Google does very well in terms of revenue (CPMs in an amazing $80 range, down from a peak of $120, but up from more TV-like early years.) Google wastes very little of your time on those ads, which people like. Since you don't spend super long on the search page, Google does get excellent returns on time, yet if you measure all the time people spend online, it comes down to similar amounts per hour, with Google and Facebook getting disproportionate shares.
I've always felt ads on Google search are examples of advertising at its best. Other examples of that are Superbowl ads and movie trailers. Google gets to advertise to you when you've declared a desire to look for something, it is reasonable and uncreepy to see ads at that time. If later, when you are going to a random web site, Google shows you ads for Iberia airlines because you expressed interest in travel to Spain -- which it does -- that's creepy and often unwanted. (In fact, as I wrote earlier, it can be more unwanted than non-personalized ads.
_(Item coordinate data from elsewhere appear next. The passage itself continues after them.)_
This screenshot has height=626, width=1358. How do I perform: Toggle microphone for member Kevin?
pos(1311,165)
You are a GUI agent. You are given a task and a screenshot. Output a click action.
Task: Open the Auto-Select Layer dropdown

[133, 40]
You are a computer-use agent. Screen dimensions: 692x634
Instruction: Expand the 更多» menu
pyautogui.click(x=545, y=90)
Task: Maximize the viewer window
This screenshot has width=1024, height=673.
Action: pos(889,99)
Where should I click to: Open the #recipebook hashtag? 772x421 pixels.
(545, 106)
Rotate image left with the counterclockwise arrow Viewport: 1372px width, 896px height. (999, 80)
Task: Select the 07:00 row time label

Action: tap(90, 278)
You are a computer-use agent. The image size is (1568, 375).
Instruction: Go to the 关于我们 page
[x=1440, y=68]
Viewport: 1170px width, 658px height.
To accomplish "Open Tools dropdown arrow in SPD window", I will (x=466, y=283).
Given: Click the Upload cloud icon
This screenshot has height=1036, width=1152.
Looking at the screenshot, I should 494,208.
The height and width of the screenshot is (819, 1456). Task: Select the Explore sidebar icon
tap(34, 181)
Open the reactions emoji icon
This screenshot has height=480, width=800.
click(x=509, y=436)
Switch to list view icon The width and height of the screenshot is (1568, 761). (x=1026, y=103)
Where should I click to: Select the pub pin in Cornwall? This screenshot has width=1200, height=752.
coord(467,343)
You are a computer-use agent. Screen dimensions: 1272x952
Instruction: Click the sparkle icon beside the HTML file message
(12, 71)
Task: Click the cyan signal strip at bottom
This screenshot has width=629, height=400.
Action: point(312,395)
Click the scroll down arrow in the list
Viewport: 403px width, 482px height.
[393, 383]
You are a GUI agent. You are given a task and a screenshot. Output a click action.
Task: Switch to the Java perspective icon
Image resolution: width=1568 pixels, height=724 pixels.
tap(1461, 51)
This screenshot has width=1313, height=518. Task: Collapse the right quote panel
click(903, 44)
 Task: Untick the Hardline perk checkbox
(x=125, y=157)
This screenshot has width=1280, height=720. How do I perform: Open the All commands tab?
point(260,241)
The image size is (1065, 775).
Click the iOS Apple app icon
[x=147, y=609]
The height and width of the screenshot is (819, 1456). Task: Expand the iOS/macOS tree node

Nonetheless, Google's very high CPM provides evidence against the theory that there is a limit to how high CPMs can go. Every person who clicks on a Google ad is making a conscious choice to be influenced by advertising, which may negate the negative value.
What if ads could get extremely "efficient?" What if they delivered you so well to advertisers that advertisers would pay 25 cents, or a dollar, or even $300 to promote to you? That does happen in the selling of Timeshare vacation properties. Timeshares are a terrible buy. Aftermarket trading sites for timeshares typically sell "used" contracts for 1/3rd or less of the price paid in those sales pitches by suckers. That margin is so fat that they will spend $300 to get you into the presentation. Free food always, but often a free trip with perks. For some reason, perhaps innumeracy, people fall for the terrible value proposition, and pretty much always regret it -- especially if they find the resale markets. Of course you can't compare the full sales meeting with the more normal advertising used to get you into the session, but this is an example of what can happen if advertising becomes too effective. You're paying for it both because it's built into the price, and because it convinced you to do something you would not have done on your own -- particularly if it convinces you to buy something you would not have bought if you just did more independent research on what to get.
My theory is there is only so much of this negative that people can tolerate. That the amount we do tolerate today is due to our being manipulated, because they take advantage of "bugs" in the human psyche that are well studied by marketers, economists and game theorists alike.
My hope, far from realized today, is that we'll get more and better sources of unbiased information about products and they will become easier to use. I do use such sites today, like Yelp and Tripadvisor, but they still have their problems, and are so full of review spam that you need to use tools like Fakespot on anything with good reviews. But that seems harder than I hope.